- [TRAVAIL DEMANDÉ]: Prolongez l'extrait sur le relèvement des seuils de l'audit légal, à partir de sa dernière phrase.

- [EXTRAIT FOURNI]:
##########
Dans la mesure où la réforme semble néanmoins actée, le H3C formule 4 axes de préconisations, dont il souligne qu’ils sont cumulatifs, pour limiter les effets négatifs de la remontée des seuils. Le premier axe consiste à prévoir expressément l’obligation pour les entités d’intérêt public (EIP) de faire auditer leurs comptes. L’EIP est un concept européen qui renvoie aux sociétés cotées, mais aussi aux banques, assurances, mutuelles etc. Or il se trouve que rien ne les oblige en France à faire contrôler leurs comptes. Elles le font néanmoins, non au titre de leur qualité d’EIP, mais parce qu’elles entrent dans le cadre de l’obligation légale en raison du montant de leur chiffre d’affaires. Si on remonte les seuils, le H3C a calculé que 332 EIP sortiront mécaniquement du champ de l’audit légal obligatoire. « Afin d’expertiser ce sujet, le Haut conseil a sollicité la Chancellerie. L’ACPR a fait de même en particulier sur le point de savoir si, concernant les SA d’assurance, l’introduction de seuils ne contreviendrait pas aux dispositions européennes », précise le H3C. Le deuxième axe de réflexion vise à créer une mission obligatoire, distincte de l’audit légal, dans les « petites entreprises les plus importantes ». L’IGF note dans son rapport qu’après tout si les entreprises éprouvent le besoin de faire auditer leurs comptes, elles continueront à faire appel aux auditeurs mais dans un cadre contractuel. Les commissaires aux comptes ne souscrivent pas à cette analyse. Selon eux en effet, les exemples étrangers tendent à démontrer que l’audit contractuel remplace rarement l’audit légal. Le H3C n’est pas d’accord avec l’analyse de l’IGF non plus mais pour une autre raison. Selon lui en effet, ce qui fait la valeur de l’audit légal c’est son champ très large défini par le législateur, dans le cadre d’une mission confiée à un professionnel indépendant dont l’entreprise ne peut pas se défaire s’il lui déplait. Toutes caractéristiques qui disparaîtront dans un cadre contractuel. D’où la conviction du H3C que le maintien d’une présence légale obligatoire est absolument capital, c’est même l’idée clé de la recommandation.
##########
- [JEU DE DONNÉES]:
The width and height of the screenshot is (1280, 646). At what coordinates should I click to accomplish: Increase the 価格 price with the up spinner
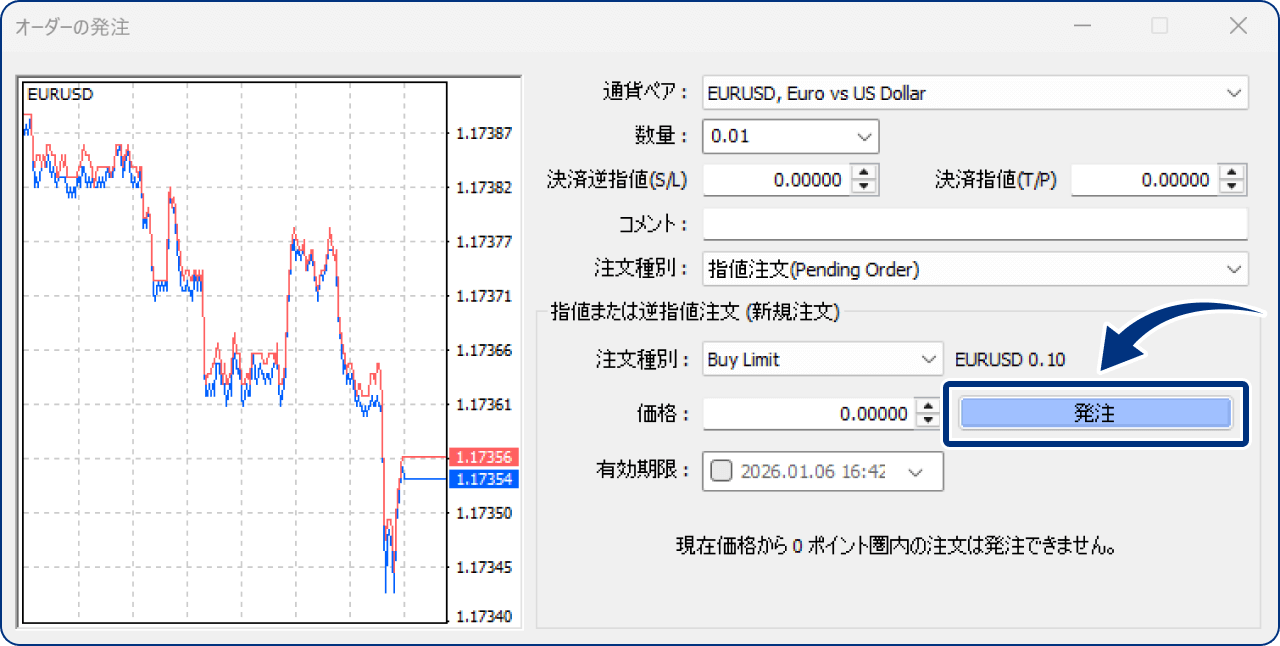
##########
- [RÉSULTAT ATTENDU]:
Pour autant, le H3C entend le souhait du ministre d’alléger les contraintes pesant sur les entreprises et de rétablir un climat de confiance. Il s’agirait donc de créer une mission distincte de la mission de certification des comptes, au contenu plus limité, mais de nature obligatoire « qui, pour éviter toute confusion avec la mission de certification des comptes, pourrait être qualifiée d’« examen légal ». Elle consisterait « en un contrôle des indicateurs financiers clés de l’entreprise et des vérifications ciblées sur les principales sources de risques pour l’entreprise et son environnement en particulier ceux attachés à la continuité d’exploitation, aux délais de paiement, au crime financier et à la cybercriminalité ». Cette obligation concernerait les entreprises qui se situeraient dans les fourchettes suivantes pour deux au moins de ces trois critères :

– 1 550 000 € < Total Bilan < 4 000 000 €

– 3 100 000 € < Chiffre d’affaires HT <  8 000 000 € 

– Nombre de salariés = 50

 

L’audit indispensable dans les groupes

Le troisième axe de préconisations porte sur la question des groupes de société. Le rapport de l’IGF a relevé le risque que des groupes composés uniquement de sociétés en-dessous du seuil obligatoire mais représentant un ensemble économique nettement au-dessus de ce seuil n’échappent à l’obligation de faire auditer leurs comptes. C’est pourquoi, il recommande que « le législateur précise que les seuils harmonisés sont calculés, pour les entités détenant des participations majoritaires ou une influence prépondérante sur d’autres entités, sur la somme des chiffres d’affaires, des bilans et des effectifs des entités du groupe, sans contraction, selon le mode de calcul adopté pour le calcul du dépassement des seuils de consolidation ». Toutefois, l’IGF limite la portée de son raisonnement : « Dans les cas où deux des trois critères ainsi calculés au moins seraient atteints, seule l’entité mère serait touchée par l’obligation de certification de ses comptes. En effet, il serait sans objet d’étendre l’obligation à l’ensemble des filiales individuellement, dès lors que la certification des comptes de la mère donne nécessairement lieu à un examen des comptes des filiales ». Le H3C rejoint l’IGF sur la présence indispensable d’un commissaire aux comptes dans les groupes mais juge souhaitable d’aller plus loin : « Le Haut conseil souhaite souligner que la certification des comptes sociaux de la société tête de groupe cumulée à un examen légal des filiales importantes ou la réalisation de travaux permettant au commissaires aux comptes de la tête de groupe d’appréhender les opérations réalisées entre la contrôlante et les contrôlées et entre contrôlées constitue un socle minimal de contrôles, mais qu’il serait ouvert à toute autre proposition qui envisagerait un niveau de diligences plus approfondies, à l’instar de celle formulée par la CNCC qui propose une revue limitée des comptes des filiales en adjonction de la certification des comptes de la société tête de groupe ».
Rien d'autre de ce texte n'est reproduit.